把下面记录中从含有“Given: Open SIG”的一行到含有“Select the $”的一行原样输出，首尾两行都包括在内。

____

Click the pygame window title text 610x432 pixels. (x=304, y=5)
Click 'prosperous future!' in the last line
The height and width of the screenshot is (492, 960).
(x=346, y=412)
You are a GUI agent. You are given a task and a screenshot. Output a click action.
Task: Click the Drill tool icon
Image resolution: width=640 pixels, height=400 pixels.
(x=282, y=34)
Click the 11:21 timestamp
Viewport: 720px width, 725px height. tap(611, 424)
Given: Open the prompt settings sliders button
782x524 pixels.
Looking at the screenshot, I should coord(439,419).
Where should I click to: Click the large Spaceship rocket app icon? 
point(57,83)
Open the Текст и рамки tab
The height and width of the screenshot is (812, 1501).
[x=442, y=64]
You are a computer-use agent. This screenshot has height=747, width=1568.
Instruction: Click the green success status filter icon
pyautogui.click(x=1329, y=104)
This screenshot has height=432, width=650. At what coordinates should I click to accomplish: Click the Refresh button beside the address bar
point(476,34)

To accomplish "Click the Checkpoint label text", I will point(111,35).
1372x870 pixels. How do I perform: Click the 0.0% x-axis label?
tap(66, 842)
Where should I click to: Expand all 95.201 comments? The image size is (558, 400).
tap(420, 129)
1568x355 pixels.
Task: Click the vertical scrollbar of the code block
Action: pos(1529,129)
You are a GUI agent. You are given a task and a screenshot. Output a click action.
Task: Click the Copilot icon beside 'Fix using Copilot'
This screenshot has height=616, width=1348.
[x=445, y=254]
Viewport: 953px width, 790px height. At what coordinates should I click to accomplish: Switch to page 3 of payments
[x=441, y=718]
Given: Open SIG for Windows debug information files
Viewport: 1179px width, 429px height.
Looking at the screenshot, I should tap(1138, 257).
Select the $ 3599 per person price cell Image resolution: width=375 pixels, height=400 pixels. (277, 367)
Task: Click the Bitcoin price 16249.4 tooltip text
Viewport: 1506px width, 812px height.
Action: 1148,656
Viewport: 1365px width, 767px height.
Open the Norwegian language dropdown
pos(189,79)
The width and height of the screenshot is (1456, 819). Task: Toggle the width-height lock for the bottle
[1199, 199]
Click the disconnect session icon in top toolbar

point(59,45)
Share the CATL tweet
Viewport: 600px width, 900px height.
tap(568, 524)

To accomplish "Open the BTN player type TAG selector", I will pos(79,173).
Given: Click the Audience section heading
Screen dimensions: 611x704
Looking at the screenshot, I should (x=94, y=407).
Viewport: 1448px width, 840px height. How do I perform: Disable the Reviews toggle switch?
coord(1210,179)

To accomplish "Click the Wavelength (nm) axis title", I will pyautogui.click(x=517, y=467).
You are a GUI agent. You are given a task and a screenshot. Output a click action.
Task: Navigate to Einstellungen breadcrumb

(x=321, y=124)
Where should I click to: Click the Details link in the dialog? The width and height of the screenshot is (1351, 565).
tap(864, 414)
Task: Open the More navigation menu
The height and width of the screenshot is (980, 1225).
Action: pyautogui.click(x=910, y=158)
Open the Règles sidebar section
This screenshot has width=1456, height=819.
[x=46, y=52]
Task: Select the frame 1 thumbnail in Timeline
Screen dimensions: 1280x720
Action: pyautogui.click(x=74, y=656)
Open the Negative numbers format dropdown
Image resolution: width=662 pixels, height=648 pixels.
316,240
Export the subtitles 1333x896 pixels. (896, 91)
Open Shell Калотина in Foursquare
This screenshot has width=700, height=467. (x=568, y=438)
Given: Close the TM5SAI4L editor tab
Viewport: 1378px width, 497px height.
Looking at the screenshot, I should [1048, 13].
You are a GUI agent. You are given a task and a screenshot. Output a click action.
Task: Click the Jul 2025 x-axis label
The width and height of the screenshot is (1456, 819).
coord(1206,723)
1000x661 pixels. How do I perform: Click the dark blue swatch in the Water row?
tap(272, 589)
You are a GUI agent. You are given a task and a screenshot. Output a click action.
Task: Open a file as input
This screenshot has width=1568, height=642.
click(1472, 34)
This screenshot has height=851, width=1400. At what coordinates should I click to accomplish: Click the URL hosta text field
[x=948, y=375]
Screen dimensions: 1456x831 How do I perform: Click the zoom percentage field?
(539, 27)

____

▸ **回答**
Given: Open SIG for Windows debug information files
Viewport: 1179px width, 429px height.
Looking at the screenshot, I should tap(1138, 257).
Select the $ 3599 per person price cell Image resolution: width=375 pixels, height=400 pixels. (277, 367)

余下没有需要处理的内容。